Permitted Resources on Graded Work

  • Materials on the course website and any linked resources
  • Instruction received from UTAs
  • Official programming language documentation
  • Online documentation for specific errors you encounter

The following are not permitted resources on coursework handed in for credit and are considered honor code violations:

  • Asking for help on an assignment or assessment on GroupMe, or any other mobile or web application, groupchat, or forum.
  • Talking about specific assignments with peers in the course or anyone outside the course with the exception of UTAs.
  • Looking at someone else’s screen, whether in person or shared remotely, while working on a an assignment. Letting someone else look at or share your screen.
  • Copying code found on any website or community such as StackOverflow, Github, Chegg, or CourseHero.
  • Sharing or reusing code with any peer currently in the course or anyone who has previously taken the course.

When in doubt, ask me.

Tutors and Informal Help from COMP Friends

Tutors, tutoring organizations, and COMP friends are not allowed to help you with any assignments handed in for credit. They may help you with general course concept questions, however we encourage you to rely on TA assistance foremost.

Code Review Test

I reserve the right to, at any time, ask you to submit to a “code review” test with me or a head TA. We may ask you to meet to explain any line of code or decision made in your program that we deem suspicious or confusing. Thus, you should be able to comfortably explain why you (and you alone) wrote any single line of code in an assignment handed in for credit. Should you be unable to do so, your grade will be a zero for the assignment in question and you may be taken to honor court depending on the severity of the infraction.

Resources

Feedback

If you have suggestions on how to improve the course or just want to leave some positive, encouraging feedback for the TAs or I, please give us feedback. If you make a suggestion we’re able to act on, while we still have time to, we’re more than happy to!

Title IX Resources

Any student who is impacted by discrimination, harassment, interpersonal (relationship) violence, sexual violence, sexual exploitation, or stalking is encouraged to seek resources on campus or in the community. Please contact the Director of Title IX Compliance (Adrienne Allison – ), Report and Response Coordinators in the Equal Opportunity and Compliance Office (), Counseling and Psychological Services (confidential), or the Gender Violence Services Coordinators (; confidential) to discuss your specific needs. Additional resources are available at safe.unc.edu.

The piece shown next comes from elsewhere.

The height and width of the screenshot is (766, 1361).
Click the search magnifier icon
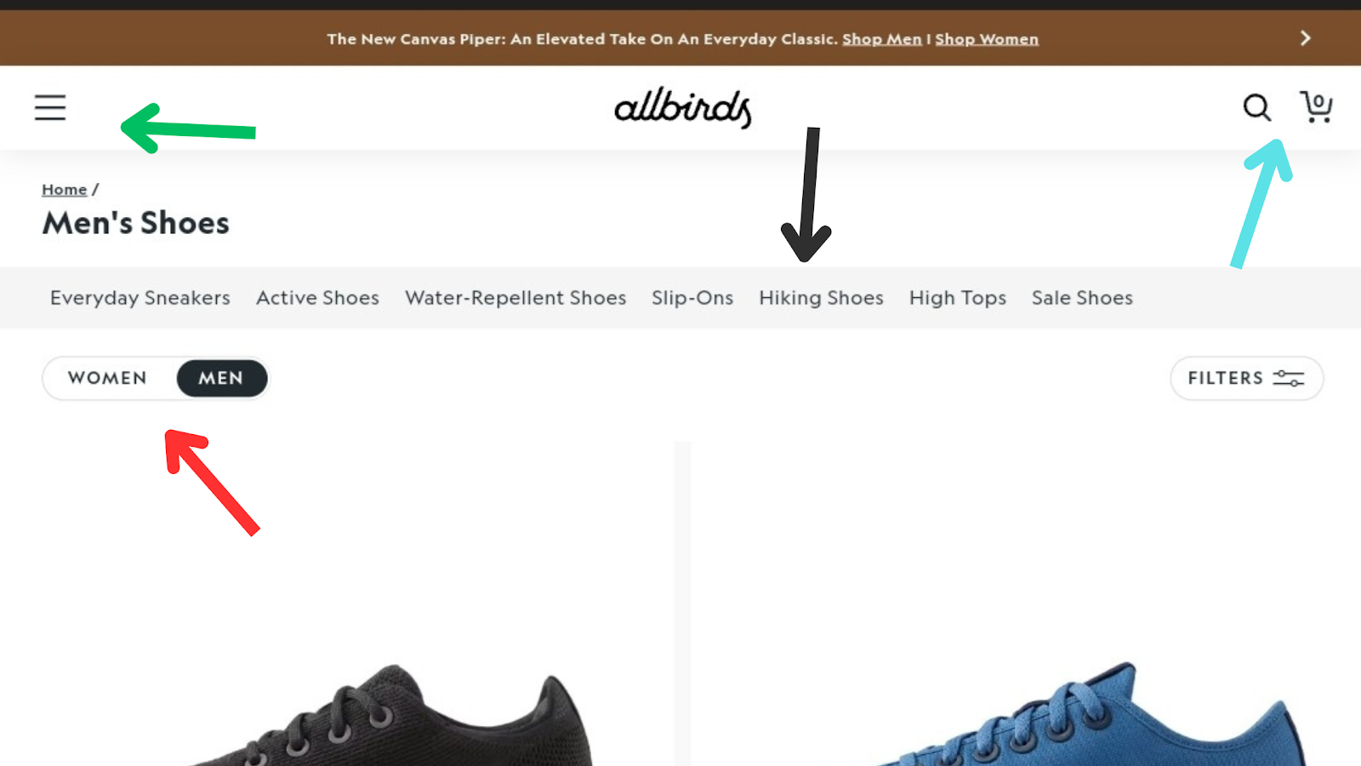tap(1256, 107)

Counseling and Psychological Services

CAPS is strongly committed to addressing the mental health needs of a diverse student body through timely access to consultation and connection to clinically appropriate services, whether for short or long-term needs. Go to their website: https://caps.unc.edu/ or visit their facilities on the third floor of the Campus Health Services building for a walk-in evaluation to learn more. (source: Student Safety and Wellness Proposal for EPC, Sep 2018)

Diversity Statement

The instructors and the COMP110 team value the perspectives of individuals from all backgrounds reflecting the diversity of our students. We broadly define diversity to include race, gender identity, national origin, ethnicity, religion, social class, age, sexual orientation, political background, and physical and learning ability. We strive to make this classroom an inclusive space for all students. Please let us know if there is anything we can do to improve; we appreciate suggestions.

Disclaimer

The instructor reserves the right to make changes to the syllabus, including assignment due dates and quiz dates. These changes will be announced as early as possible.

Check the course site regularly for updates and announcements!